In a previous post, I’d identified other reasons for challenging what may be a growing belief that North Korea can be deterred by America’s nuclear weapons just like the Soviet Union and China were during the Cold War – and that therefore some kind of agreed upon freeze in Pyongyang’s nuclear weapons program is the most realistic way to resolve the crisis peacefully and acceptably. The asymmetry argument is another important reason for skepticism.
It’s entirely possible that I’m wrong. And I’d be perfectly happy to support such an effort. But if a freeze becomes the aim, I want American forces – whose vulnerability to North Korean attack would put heavy pressure on any U.S. president to respond with nuclear weapons and possibly trigger North Korean nuclear retaliation – nowhere near the Korean peninsula. Because the chances that I’m right are much higher than zero. And I view the policy of incurring any risk of a nuclear warhead landing on American soil in order to save South Korea to be completely indefensible.

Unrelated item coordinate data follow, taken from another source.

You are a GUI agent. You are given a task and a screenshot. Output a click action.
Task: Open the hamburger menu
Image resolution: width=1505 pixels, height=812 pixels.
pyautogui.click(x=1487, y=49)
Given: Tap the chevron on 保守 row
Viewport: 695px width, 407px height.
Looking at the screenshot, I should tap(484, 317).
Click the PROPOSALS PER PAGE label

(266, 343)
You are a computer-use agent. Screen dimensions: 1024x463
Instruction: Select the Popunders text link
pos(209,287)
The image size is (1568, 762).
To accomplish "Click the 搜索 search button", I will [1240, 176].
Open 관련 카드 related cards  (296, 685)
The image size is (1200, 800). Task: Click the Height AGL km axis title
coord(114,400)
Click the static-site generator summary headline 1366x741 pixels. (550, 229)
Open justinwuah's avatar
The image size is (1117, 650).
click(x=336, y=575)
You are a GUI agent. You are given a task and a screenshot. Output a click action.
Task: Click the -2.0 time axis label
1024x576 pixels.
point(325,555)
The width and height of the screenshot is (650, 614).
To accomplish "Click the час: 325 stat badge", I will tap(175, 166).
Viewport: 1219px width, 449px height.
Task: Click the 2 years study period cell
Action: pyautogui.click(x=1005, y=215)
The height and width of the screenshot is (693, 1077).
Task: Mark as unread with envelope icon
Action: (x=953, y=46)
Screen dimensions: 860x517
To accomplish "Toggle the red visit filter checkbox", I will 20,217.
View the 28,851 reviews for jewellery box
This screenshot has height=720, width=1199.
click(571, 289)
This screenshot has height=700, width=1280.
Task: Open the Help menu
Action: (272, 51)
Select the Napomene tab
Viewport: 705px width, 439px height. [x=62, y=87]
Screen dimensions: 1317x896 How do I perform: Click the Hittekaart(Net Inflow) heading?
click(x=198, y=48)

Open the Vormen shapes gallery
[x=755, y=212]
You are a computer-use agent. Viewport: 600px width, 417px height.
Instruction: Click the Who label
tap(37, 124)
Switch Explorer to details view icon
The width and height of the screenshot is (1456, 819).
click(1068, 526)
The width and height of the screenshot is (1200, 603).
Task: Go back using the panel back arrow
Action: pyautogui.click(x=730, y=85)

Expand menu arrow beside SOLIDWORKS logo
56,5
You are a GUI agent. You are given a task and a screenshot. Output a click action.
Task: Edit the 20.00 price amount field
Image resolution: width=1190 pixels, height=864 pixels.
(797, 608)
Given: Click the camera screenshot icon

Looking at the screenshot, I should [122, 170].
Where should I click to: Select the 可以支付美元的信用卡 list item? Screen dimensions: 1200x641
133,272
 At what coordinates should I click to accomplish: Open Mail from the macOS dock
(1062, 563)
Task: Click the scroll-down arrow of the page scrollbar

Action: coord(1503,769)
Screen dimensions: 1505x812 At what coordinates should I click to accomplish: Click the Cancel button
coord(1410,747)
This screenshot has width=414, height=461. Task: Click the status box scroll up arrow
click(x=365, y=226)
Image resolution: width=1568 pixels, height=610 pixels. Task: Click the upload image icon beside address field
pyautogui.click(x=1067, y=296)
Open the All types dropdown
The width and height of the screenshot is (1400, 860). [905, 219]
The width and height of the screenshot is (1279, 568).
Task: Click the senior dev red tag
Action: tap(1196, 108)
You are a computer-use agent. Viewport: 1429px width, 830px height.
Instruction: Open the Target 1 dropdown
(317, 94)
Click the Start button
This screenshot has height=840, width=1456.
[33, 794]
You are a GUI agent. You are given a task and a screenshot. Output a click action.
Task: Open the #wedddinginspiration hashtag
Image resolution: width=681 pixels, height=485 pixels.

As argued above, Japan could reasonably be placed into a different, and higher priority, category. So although I’d prefer to see U.S. forces exit the Asia-Pacific region completely, a fallback position could be focusing American deterrence policies on protecting Japan (from whatever plans for global or regional hegemony or predominance or call it what you will China may be seeking), abandoning South Korea militarily (but as previously proposed, supporting its development of nuclear weapons and selling it whatever conventional arms it wants), and pulling back from the South China Sea (because, as also previously argued, any power controlling these waters will need to trade with America if it wants to grow acceptably fast).
It would be an Asian version of the partial pullback I’ve recommended for Europe. It’s also entirely consistent with what’s lately often been called an “America First” foreign policy. Maybe it’s something for President Trump to consider?